Good point. However, a reproduction steel tank is about as good as it's going to get in most cases. What did the last loose tank sell for? $7k?


----------



## slick (May 2, 2016)

I have one made of glass and didn't pay outta my a..! Far left in the red oxide primer.


----------



## Freqman1 (May 3, 2016)

I would rank the repo steel tank bikes higher than the glass tanks but at the end of the day they are both still repos and aren't going to have the value of a real bike. I heard the number to be higher than $14k for the original paint bike. Both the '37 and '38 RMS fall into the realm of "rare". I don't believe there are more than a dozen of either known. Feel free to prove me wrong by posting pics, and better yet, include serial numbers! V/r Shawn


----------



## OhioJones (May 3, 2016)

I scrapped four out last week. Needed meth money. Shux...


----------



## THE STIG (May 3, 2016)

prolly get $20K @ Copake


----------



## Freqman1 (May 3, 2016)

THE STIG said:


> prolly get $20K @ Copake




Yea those guys from NY will spend whatever it takes! V/r Shawn


----------



## THE STIG (May 3, 2016)

Freqman1 said:


> Yea those guys from NY will spend whatever it takes! V/r Shawn


----------



## OhioJones (May 3, 2016)

NY is a beaut of a state. People may very well be tainted, though.


----------



## ohdeebee (May 3, 2016)

Freqman1 said:


> I would rank the repo steel tank bikes higher than the glass tanks but at the end of the day they are both still repos and aren't going to have the value of a real bike.
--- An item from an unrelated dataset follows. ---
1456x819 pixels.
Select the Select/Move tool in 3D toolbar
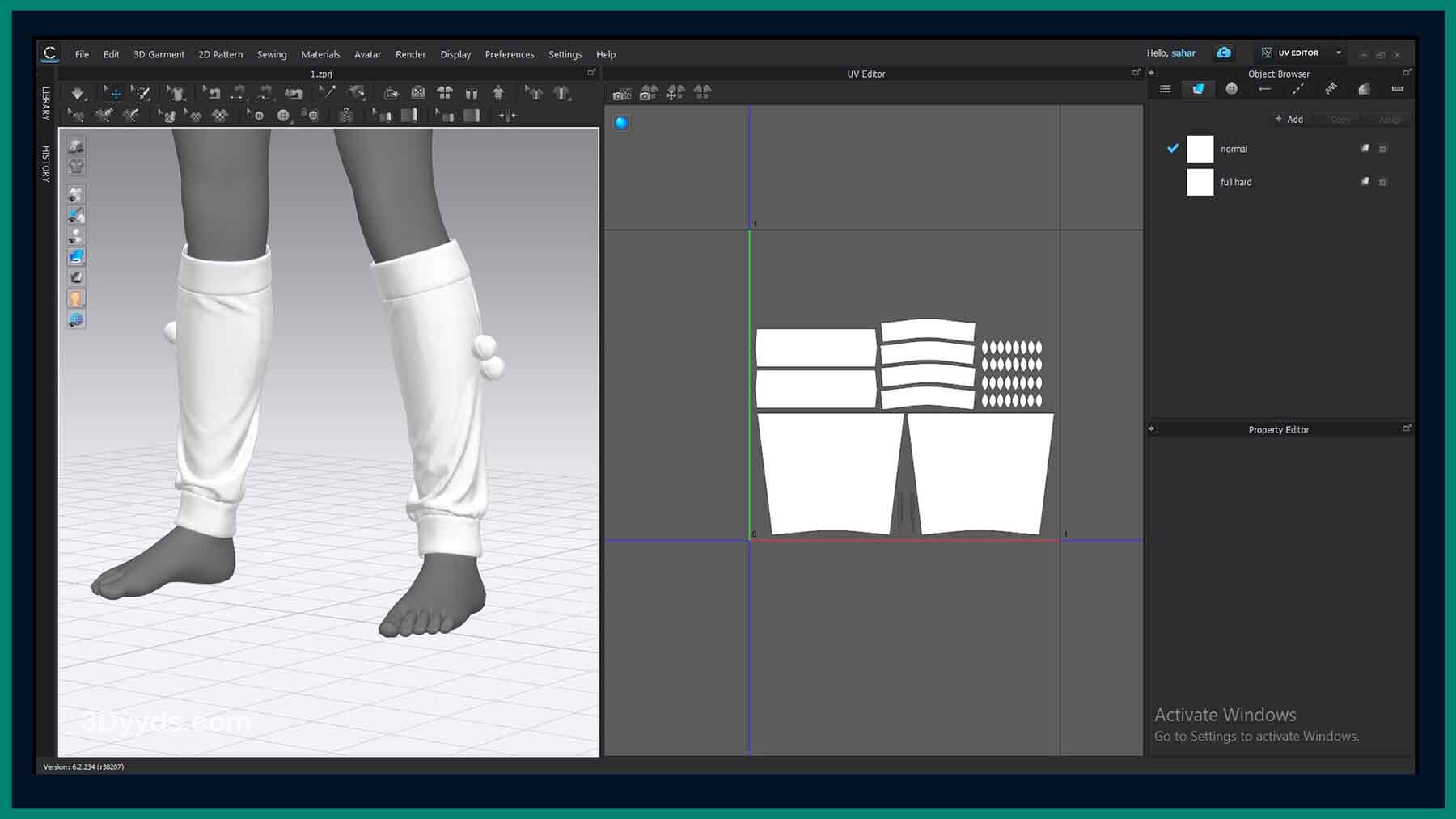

I heard the number to be higher than $14k for the original paint bike. Both the '37 and '38 RMS fall into the realm of "rare". I don't believe there are more than a dozen of either known. Feel free to prove me wrong by posting pics, and better yet, include serial numbers! V/r Shawn




$14k plus wouldn't surprise me in the least. Especially for an original paint example. There were also rumors of a his/hers pair hitting $30k a few years ago, and the lady, as pretty as she may be isn't a $15,000 bike. I don't recall if those were original or restored. And again, just like the most recent original paint sale this is a lot of hearsay until the buyer or seller spills the beans. 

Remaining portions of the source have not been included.